Background information
- Origin: London, UK
- Genres: Jazz Funk Rock Caribbean
- Years active: 2005–2014
- Labels: Heavenly Sweetness Naïve
- Members: Anthony Joseph - Vocals & Percussion Andrew John - Bass Colin Webster - Saxophone & Flute Marijus Alexsa - Drums Christian Arcucci - Guitar
- Website: www.myspace.com/adjoseph www.anthonyjoseph.co.uk

= The Spasm Band =

Anthony Joseph & The Spasm Band were a band led by Trinidadian poet, novelist and lecturer Anthony Joseph. The band was formed in London in 2005 as an offshoot of his then novel-in-progress The African Origins of UFOs.
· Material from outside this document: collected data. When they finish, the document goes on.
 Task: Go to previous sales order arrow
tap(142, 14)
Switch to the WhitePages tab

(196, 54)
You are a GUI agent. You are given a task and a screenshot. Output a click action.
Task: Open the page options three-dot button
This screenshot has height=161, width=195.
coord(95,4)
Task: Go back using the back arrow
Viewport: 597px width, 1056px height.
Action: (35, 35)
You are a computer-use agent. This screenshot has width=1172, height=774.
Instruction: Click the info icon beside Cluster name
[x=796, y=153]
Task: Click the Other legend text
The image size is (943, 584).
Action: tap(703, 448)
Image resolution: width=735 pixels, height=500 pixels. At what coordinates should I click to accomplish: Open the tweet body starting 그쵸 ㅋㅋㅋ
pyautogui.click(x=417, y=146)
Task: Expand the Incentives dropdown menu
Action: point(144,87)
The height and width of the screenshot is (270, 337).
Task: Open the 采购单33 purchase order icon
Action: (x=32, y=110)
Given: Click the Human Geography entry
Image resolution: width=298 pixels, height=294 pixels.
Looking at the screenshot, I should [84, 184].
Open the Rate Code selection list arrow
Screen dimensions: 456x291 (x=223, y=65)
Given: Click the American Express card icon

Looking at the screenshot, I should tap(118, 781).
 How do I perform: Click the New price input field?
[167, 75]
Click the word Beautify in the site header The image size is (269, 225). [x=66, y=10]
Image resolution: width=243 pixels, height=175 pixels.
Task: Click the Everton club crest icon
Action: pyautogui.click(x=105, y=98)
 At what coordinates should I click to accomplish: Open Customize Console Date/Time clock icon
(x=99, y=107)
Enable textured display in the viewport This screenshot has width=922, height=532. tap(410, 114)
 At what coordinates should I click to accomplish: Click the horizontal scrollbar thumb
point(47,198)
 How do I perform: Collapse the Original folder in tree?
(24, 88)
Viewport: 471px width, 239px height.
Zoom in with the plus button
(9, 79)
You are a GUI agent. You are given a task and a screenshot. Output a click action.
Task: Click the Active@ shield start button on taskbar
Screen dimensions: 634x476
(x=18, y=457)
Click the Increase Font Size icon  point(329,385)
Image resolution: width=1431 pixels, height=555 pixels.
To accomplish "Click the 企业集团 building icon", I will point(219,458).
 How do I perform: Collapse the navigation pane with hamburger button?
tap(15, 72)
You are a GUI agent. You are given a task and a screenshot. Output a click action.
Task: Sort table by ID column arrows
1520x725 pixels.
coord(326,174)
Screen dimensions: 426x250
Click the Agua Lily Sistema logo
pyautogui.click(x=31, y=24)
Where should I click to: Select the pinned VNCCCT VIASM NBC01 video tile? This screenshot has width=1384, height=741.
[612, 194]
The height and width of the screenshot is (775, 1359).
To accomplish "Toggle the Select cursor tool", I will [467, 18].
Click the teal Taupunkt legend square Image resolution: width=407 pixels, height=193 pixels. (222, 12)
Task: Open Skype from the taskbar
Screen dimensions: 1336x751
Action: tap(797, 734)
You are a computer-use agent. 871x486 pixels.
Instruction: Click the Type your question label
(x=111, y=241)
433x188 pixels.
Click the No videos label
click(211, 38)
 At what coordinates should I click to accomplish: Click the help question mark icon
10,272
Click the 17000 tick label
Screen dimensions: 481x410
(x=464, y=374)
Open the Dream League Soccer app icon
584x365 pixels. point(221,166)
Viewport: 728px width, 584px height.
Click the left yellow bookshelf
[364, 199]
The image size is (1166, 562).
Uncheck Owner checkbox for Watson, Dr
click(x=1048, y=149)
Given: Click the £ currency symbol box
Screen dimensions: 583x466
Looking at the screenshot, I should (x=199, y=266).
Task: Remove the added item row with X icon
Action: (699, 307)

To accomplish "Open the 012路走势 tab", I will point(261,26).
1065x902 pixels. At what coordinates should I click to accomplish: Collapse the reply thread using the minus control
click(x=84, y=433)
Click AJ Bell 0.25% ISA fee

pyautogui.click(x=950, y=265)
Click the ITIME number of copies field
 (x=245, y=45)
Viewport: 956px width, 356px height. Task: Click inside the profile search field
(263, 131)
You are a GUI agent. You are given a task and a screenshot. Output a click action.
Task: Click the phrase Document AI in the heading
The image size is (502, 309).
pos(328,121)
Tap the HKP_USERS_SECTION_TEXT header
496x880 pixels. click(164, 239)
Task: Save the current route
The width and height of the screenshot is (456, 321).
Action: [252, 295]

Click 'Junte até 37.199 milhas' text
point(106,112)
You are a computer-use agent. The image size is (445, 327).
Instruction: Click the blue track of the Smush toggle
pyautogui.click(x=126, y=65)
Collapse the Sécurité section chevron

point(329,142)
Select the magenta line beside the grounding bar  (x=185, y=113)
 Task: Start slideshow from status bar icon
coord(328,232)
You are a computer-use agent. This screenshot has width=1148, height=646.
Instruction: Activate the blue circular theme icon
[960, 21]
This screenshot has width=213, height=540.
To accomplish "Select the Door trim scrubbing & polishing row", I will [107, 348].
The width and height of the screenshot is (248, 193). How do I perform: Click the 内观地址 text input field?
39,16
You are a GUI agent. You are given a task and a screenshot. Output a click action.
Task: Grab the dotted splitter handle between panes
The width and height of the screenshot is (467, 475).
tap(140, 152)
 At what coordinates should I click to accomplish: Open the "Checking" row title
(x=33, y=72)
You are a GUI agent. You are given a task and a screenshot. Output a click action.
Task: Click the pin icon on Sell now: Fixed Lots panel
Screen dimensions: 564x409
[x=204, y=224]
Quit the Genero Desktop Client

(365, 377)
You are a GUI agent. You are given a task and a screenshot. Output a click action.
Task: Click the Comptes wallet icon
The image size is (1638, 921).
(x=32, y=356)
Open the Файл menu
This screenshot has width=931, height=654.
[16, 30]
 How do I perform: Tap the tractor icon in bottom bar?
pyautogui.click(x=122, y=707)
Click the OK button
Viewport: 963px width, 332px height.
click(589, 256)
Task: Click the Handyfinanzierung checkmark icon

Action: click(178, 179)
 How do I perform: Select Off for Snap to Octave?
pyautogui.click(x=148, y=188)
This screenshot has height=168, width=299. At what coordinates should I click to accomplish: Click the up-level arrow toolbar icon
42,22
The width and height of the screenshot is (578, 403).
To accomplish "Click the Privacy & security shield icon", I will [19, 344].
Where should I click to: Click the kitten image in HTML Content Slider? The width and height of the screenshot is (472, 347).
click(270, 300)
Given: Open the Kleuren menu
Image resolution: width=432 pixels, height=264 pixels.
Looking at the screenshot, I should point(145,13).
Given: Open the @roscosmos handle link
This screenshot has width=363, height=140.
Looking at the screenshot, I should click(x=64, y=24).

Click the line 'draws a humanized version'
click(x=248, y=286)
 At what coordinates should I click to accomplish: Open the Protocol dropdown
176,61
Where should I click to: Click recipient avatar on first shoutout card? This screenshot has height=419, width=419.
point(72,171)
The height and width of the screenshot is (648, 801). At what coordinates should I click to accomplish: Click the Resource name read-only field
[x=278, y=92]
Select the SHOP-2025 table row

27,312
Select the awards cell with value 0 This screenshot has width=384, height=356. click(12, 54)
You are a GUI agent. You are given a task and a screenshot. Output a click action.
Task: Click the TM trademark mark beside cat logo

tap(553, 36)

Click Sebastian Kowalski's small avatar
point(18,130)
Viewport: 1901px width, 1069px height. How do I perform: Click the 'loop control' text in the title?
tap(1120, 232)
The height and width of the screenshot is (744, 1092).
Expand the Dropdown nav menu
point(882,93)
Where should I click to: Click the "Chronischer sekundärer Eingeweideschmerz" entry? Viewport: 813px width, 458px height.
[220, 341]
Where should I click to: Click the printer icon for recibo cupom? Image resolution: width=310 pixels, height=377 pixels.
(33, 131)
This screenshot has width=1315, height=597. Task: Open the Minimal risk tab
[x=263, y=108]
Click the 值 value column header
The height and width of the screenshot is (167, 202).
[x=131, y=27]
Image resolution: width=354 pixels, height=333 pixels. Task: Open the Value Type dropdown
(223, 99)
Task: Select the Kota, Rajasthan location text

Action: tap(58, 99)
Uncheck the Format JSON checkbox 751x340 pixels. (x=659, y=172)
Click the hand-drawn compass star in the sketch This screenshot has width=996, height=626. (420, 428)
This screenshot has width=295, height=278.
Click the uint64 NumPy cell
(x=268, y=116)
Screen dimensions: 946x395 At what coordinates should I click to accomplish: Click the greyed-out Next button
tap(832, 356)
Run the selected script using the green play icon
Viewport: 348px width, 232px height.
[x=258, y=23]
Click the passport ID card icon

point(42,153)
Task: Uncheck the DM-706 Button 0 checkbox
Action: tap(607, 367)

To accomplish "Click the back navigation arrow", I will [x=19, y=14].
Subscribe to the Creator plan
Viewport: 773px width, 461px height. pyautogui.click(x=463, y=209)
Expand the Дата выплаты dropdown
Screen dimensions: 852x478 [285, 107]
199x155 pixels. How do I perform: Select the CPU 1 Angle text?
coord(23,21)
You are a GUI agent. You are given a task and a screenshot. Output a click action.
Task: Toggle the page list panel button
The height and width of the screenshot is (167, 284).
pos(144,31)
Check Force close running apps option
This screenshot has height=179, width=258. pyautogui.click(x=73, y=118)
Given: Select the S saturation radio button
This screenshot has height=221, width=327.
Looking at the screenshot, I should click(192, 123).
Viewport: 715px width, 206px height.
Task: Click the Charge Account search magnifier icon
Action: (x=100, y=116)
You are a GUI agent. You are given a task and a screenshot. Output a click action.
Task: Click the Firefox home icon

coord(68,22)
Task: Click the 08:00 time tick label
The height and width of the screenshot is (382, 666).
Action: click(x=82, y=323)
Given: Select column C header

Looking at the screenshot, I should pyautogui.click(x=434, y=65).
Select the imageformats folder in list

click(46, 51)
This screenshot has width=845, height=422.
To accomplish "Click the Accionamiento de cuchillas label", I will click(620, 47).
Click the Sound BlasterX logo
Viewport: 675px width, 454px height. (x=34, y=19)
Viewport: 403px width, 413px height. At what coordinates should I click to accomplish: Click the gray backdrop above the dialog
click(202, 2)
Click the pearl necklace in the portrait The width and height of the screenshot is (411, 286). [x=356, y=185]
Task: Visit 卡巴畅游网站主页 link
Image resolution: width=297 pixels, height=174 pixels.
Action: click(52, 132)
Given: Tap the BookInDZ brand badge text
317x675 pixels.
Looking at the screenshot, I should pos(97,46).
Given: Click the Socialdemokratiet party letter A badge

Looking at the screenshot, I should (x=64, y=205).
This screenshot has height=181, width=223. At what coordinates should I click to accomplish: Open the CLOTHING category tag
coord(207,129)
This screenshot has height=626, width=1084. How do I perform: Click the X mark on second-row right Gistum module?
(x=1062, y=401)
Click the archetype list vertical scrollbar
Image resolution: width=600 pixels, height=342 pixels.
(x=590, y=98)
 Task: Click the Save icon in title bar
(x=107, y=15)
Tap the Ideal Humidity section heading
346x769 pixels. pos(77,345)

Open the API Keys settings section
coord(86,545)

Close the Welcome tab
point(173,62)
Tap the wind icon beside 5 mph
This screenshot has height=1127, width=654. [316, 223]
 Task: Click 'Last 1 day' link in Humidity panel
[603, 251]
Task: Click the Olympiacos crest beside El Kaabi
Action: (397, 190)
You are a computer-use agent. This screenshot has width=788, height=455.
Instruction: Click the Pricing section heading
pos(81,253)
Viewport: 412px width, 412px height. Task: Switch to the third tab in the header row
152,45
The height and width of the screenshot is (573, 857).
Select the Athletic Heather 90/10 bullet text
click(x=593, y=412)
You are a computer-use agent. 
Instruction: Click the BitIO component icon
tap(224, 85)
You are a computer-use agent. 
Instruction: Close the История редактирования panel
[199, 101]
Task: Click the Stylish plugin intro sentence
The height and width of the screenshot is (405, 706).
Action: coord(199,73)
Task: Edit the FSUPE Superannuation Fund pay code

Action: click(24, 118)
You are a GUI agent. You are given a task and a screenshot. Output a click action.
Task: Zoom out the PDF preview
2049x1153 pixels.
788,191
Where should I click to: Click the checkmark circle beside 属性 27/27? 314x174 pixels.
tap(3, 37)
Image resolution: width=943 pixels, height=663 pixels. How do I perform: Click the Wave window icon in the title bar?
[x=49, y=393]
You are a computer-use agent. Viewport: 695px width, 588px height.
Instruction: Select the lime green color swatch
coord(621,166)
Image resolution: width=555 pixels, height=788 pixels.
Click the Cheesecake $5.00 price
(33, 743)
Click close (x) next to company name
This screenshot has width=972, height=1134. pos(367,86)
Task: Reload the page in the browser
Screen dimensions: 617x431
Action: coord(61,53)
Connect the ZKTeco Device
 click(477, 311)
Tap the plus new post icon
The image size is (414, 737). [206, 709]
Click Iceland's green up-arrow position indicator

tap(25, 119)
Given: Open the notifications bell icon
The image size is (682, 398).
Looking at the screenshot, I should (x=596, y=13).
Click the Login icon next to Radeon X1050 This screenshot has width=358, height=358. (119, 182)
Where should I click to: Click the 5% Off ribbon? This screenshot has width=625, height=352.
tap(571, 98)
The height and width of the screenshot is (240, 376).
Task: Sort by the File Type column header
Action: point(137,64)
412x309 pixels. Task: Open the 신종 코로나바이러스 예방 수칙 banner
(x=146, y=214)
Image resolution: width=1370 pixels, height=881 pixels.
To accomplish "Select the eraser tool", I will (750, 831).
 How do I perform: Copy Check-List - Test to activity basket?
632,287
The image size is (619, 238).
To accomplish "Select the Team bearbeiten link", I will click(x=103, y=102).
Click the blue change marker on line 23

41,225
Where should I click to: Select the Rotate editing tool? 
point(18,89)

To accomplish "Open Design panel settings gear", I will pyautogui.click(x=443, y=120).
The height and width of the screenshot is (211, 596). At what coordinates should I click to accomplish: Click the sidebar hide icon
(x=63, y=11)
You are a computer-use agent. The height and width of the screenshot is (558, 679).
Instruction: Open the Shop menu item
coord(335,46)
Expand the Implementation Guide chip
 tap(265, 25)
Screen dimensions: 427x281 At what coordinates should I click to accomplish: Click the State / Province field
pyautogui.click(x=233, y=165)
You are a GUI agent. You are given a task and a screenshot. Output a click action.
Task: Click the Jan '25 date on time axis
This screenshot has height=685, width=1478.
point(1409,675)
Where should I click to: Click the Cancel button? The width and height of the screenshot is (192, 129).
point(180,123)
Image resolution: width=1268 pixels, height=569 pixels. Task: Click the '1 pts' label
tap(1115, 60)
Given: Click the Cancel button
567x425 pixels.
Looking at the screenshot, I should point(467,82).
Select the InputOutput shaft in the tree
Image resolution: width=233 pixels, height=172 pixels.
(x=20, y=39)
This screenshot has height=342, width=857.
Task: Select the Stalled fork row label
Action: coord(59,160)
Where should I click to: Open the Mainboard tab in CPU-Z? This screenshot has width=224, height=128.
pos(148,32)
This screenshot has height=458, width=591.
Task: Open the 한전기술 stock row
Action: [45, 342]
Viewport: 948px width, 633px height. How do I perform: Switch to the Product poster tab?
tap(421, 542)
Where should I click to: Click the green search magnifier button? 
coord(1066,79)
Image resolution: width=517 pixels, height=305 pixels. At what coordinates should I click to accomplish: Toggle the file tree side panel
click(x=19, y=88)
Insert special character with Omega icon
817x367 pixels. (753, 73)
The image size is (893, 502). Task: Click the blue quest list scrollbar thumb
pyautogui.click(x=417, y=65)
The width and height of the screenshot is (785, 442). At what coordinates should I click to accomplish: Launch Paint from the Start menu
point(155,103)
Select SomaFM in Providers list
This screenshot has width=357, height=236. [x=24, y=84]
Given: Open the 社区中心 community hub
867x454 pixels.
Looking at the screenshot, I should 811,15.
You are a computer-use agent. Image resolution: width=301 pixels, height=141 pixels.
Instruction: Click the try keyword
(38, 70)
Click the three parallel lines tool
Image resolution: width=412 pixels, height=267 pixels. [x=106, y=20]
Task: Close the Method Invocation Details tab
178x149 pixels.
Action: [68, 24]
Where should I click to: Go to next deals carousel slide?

The band's musical influences include Free Jazz, Afro-Caribbean funk, spoken word, soca, rapso, Calypso, Rock and the hypnotic Spiritual Baptist rhythms that were prominent in Joseph's childhood in Trinidad.
In December 2005, as a quartet, they recorded their first album 'The Spasm Band' in London. The album was self produced and received only limited exposure. It was heard via Myspace by Parisian producer and Jazz aficionado Antoine Rajon who signed Joseph to his Heavenly Sweetness label and released the Spasm Band's debut 12" EP Spirit Lash, which featured songs from their initial recordings.

==Leggo de Lion==
Their debut album Leggo de Lion was released in April 2007 by Kindred Spirits and the Spasm Band toured Europe and the UK during 2007 in support of the album, appearing at the North Sea Jazz Festival, Rotterdam, Les Eurockeennes, Belfort, Roskilde, Denmark and the Blue Note Jazz Festival in Paris. They also performed at the Jazz au Chellah Festival in Rabat, Morocco.

==Bird Head Son==
In March 2008 they recorded their second album Bird Head Son in just two days in Meudon, France, produced by Antoine Rajon. During the sessions, 20 songs were recorded live in the studio with no overdubs. The album features the now expanded Spasm Band line up as well as guest performers Keziah Jones, Defunkt founder Joseph Bowie, David Neerman and Jamika Ajalon. A 3 track EP La Diablese was released by Heavenly Sweetness in July 2008. It included the tracks "Vero", "Robberman" (both included on the Bird Head Son album) and an exclusive version of Poverty is Hell by the Mighty Shadow.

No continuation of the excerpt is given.